A “dangerous” court ruling holds that government agents can sneak onto your property, attach a tracking device to your car, and monitor your every move — without a warrant.
The ruling was originally handed down in January by the three-judge U.S. Court of Appeals for the Ninth Circuit, which covers California and eight other Western states. In August, a larger group of judges decided to let it stand.
“It is a dangerous decision — one that, as the dissenting judges warned, could turn America into the sort of totalitarian state imagined by George Orwell,” Adam Cohen, an attorney and former member of the New York Times editorial board, writes in Time magazine.
The case began in 2007, when Drug Enforcement Administration agents suspected Oregon resident Juan Pineda-Moreno of growing marijuana. Agents sneaked onto his property at night and attached a GPS tracking device to the underside of his Jeep, which was parked in his driveway next to his trailer home.
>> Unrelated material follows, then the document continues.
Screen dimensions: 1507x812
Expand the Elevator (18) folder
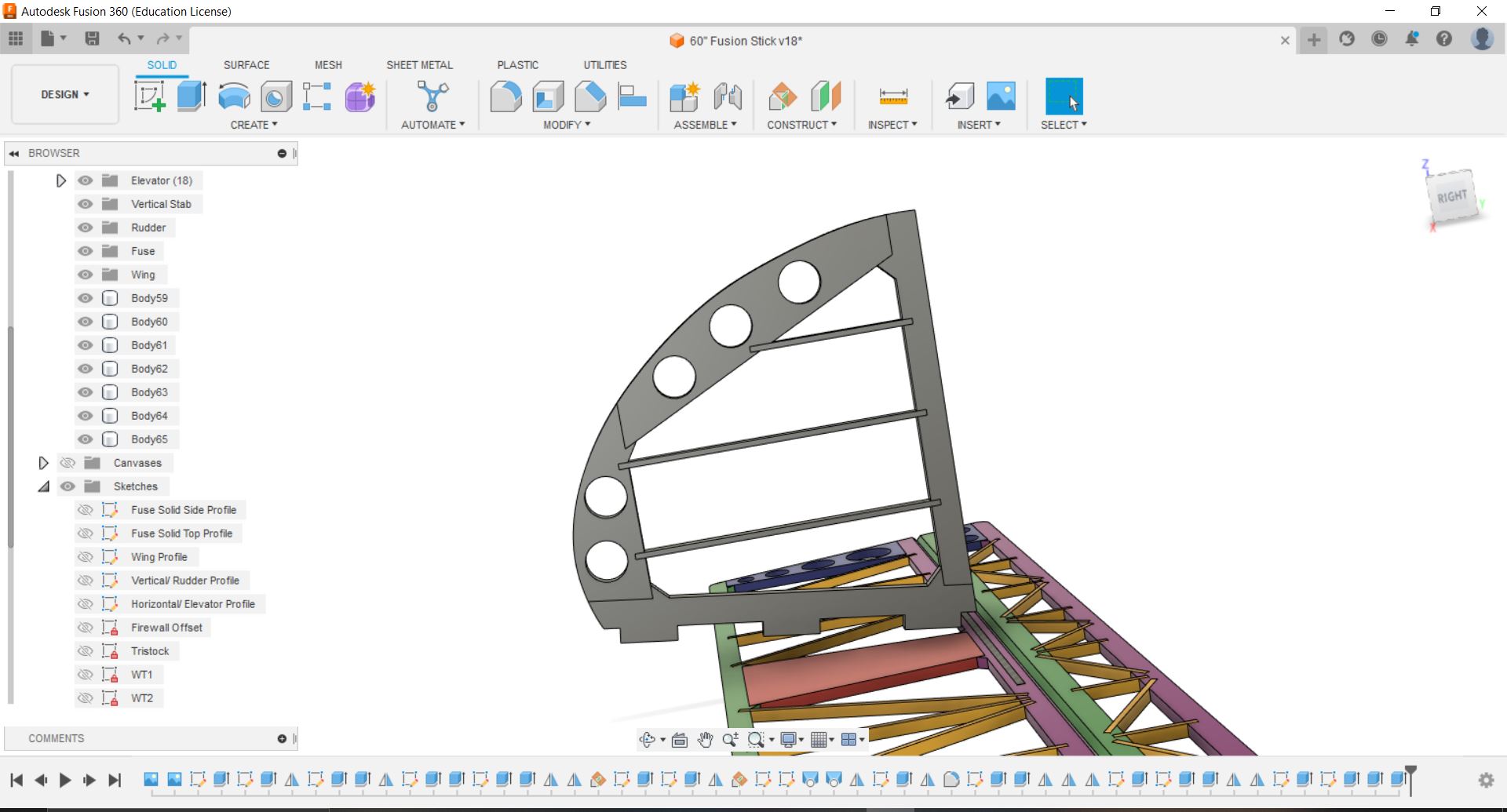[x=61, y=180]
Agents used the device to track the suspect to a marijuana growing site. He was arrested and convicted on marijuana manufacturing charges.
But Pineda-Moreno challenged the DEA’s actions, claiming they violated his Fourth Amendment rights protecting him from unreasonable search and seizure.
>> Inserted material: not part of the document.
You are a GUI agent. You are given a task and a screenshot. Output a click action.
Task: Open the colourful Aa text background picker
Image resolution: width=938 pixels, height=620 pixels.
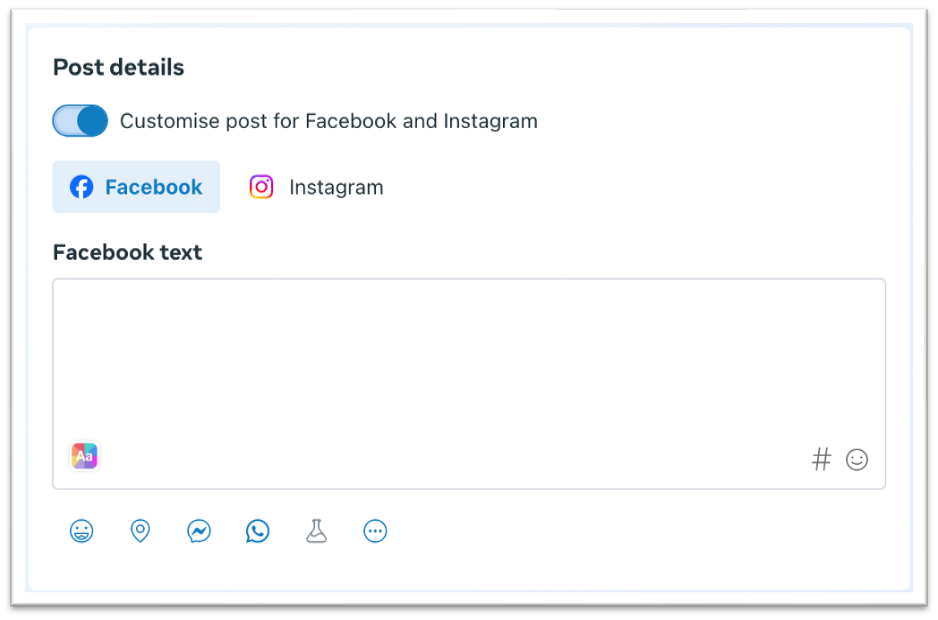(84, 456)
“The invasion of his driveway was wrong,” Cohen declared. “The courts have long held that people have a reasonable expectation of privacy in their homes and in the ‘curtilage,’ a fancy legal term for the area around the home.”
But the Ninth Circuit panel ruled that Pineda-Moreno’s driveway was not private.
“If a neighborhood child had walked up Pineda-Moreno's driveway and crawled under his Jeep to retrieve a lost ball or runaway cat, Pineda-Moreno would have no grounds to complain,” the judges stated. “Thus, because Pineda-Moreno did not take steps to exclude passersby from his driveway, he cannot claim a reasonable expectation of privacy in it, regardless of whether a portion of it was located within the curtilage of his home.”
The court also ruled that the underside of Pineda-Moreno’s Jeep was not private property.
Chief Judge Alex Kozinski dissented from this month’s decision not to reconsider the case, stating: “The panel’s rationale for concluding that Pineda-Moreno had no reasonable expectation of privacy is even more worrisome than its disregard of Supreme Court precedent.”
He also wrote: “1984 may have come a bit later than predicted, but it’s here at last.”
Cohen warned: “If government agents can track people with secretly planted GPS devices virtually anytime they want, without having to go to a court for a warrant, we are one step closer to a classic police state.”
But the U.S. Court of Appeals for the District of Columbia Circuit has now ruled that tracking a person for an extended period of time with a GPS device is an invasion of privacy that requires a warrant.
Observers believe the issue will probably be decided by the Supreme Court.